**Problem to work on:** Can you render all the material below as a Markdown table with the columns Row and Entry, numbering each line in Row, putting its text in Entry, and leaving out blank lines?

**Task input:**

+ + + +

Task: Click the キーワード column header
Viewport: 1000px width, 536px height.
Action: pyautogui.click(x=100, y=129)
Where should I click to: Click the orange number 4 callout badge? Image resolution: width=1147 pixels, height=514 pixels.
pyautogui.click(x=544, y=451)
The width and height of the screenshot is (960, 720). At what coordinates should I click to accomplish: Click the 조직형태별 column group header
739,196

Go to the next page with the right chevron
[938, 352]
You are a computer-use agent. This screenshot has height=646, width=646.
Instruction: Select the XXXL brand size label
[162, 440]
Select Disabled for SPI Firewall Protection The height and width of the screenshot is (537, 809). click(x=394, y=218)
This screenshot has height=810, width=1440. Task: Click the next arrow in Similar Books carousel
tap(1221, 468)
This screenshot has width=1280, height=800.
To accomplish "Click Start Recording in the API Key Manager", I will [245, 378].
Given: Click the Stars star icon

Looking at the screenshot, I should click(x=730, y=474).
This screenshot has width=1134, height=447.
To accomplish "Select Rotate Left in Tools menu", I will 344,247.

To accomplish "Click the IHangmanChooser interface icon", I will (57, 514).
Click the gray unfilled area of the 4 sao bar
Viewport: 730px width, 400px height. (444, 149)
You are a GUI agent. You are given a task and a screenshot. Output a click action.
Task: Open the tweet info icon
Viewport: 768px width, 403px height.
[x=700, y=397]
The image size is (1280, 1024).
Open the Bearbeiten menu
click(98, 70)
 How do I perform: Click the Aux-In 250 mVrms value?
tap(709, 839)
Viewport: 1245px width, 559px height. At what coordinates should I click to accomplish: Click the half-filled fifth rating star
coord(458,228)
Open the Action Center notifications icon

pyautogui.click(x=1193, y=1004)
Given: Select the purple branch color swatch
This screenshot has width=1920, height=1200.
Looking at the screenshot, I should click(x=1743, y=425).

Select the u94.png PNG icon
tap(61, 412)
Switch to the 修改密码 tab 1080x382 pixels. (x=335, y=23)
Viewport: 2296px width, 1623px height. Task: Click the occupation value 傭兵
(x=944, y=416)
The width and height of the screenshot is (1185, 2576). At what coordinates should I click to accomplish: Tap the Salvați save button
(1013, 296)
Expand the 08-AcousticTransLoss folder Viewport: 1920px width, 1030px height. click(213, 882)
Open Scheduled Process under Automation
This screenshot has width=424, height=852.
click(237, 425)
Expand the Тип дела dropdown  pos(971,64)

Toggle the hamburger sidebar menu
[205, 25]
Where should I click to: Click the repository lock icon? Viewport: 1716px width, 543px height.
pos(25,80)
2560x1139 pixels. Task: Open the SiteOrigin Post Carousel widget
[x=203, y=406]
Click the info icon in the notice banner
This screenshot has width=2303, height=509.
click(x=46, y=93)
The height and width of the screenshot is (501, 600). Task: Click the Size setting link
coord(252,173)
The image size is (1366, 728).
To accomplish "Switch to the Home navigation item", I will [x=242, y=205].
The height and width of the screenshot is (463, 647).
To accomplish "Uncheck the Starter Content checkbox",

+ + + +

**Task answer:**
| Row | Entry |
|---|---|
| 1 | Task: Click the キーワード column header |
| 2 | Viewport: 1000px width, 536px height. |
| 3 | Action: pyautogui.click(x=100, y=129) |
| 4 | Where should I click to: Click the orange number 4 callout badge? Image resolution: width=1147 pixels, height=514 pixels. |
| 5 | pyautogui.click(x=544, y=451) |
| 6 | The width and height of the screenshot is (960, 720). At what coordinates should I click to accomplish: Click the 조직형태별 column group header |
| 7 | 739,196 |
| 8 | Go to the next page with the right chevron |
| 9 | [938, 352] |
| 10 | You are a computer-use agent. This screenshot has height=646, width=646. |
| 11 | Instruction: Select the XXXL brand size label |
| 12 | [162, 440] |
| 13 | Select Disabled for SPI Firewall Protection The height and width of the screenshot is (537, 809). click(x=394, y=218) |
| 14 | This screenshot has height=810, width=1440. Task: Click the next arrow in Similar Books carousel |
| 15 | tap(1221, 468) |
| 16 | This screenshot has width=1280, height=800. |
| 17 | To accomplish "Click Start Recording in the API Key Manager", I will [245, 378]. |
| 18 | Given: Click the Stars star icon |
| 19 | Looking at the screenshot, I should click(x=730, y=474). |
| 20 | This screenshot has width=1134, height=447. |
| 21 | To accomplish "Select Rotate Left in Tools menu", I will 344,247. |
| 22 | To accomplish "Click the IHangmanChooser interface icon", I will (57, 514). |
| 23 | Click the gray unfilled area of the 4 sao bar |
| 24 | Viewport: 730px width, 400px height. (444, 149) |
| 25 | You are a GUI agent. You are given a task and a screenshot. Output a click action. |
| 26 | Task: Open the tweet info icon |
| 27 | Viewport: 768px width, 403px height. |
| 28 | [x=700, y=397] |
| 29 | The image size is (1280, 1024). |
| 30 | Open the Bearbeiten menu |
| 31 | click(98, 70) |
| 32 |  How do I perform: Click the Aux-In 250 mVrms value? |
| 33 | tap(709, 839) |
| 34 | Viewport: 1245px width, 559px height. At what coordinates should I click to accomplish: Click the half-filled fifth rating star |
| 35 | coord(458,228) |
| 36 | Open the Action Center notifications icon |
| 37 | pyautogui.click(x=1193, y=1004) |
| 38 | Given: Select the purple branch color swatch |
| 39 | This screenshot has width=1920, height=1200. |
| 40 | Looking at the screenshot, I should click(x=1743, y=425). |
| 41 | Select the u94.png PNG icon |
| 42 | tap(61, 412) |
| 43 | Switch to the 修改密码 tab 1080x382 pixels. (x=335, y=23) |
| 44 | Viewport: 2296px width, 1623px height. Task: Click the occupation value 傭兵 |
| 45 | (x=944, y=416) |
| 46 | The width and height of the screenshot is (1185, 2576). At what coordinates should I click to accomplish: Tap the Salvați save button |
| 47 | (1013, 296) |
| 48 | Expand the 08-AcousticTransLoss folder Viewport: 1920px width, 1030px height. click(213, 882) |
| 49 | Open Scheduled Process under Automation |
| 50 | This screenshot has width=424, height=852. |
| 51 | click(237, 425) |
| 52 | Expand the Тип дела dropdown  pos(971,64) |
| 53 | Toggle the hamburger sidebar menu |
| 54 | [205, 25] |
| 55 | Where should I click to: Click the repository lock icon? Viewport: 1716px width, 543px height. |
| 56 | pos(25,80) |
| 57 | 2560x1139 pixels. Task: Open the SiteOrigin Post Carousel widget |
| 58 | [x=203, y=406] |
| 59 | Click the info icon in the notice banner |
| 60 | This screenshot has width=2303, height=509. |
| 61 | click(x=46, y=93) |
| 62 | The height and width of the screenshot is (501, 600). Task: Click the Size setting link |
| 63 | coord(252,173) |
| 64 | The image size is (1366, 728). |
| 65 | To accomplish "Switch to the Home navigation item", I will [x=242, y=205]. |
| 66 | The height and width of the screenshot is (463, 647). |
| 67 | To accomplish "Uncheck the Starter Content checkbox", |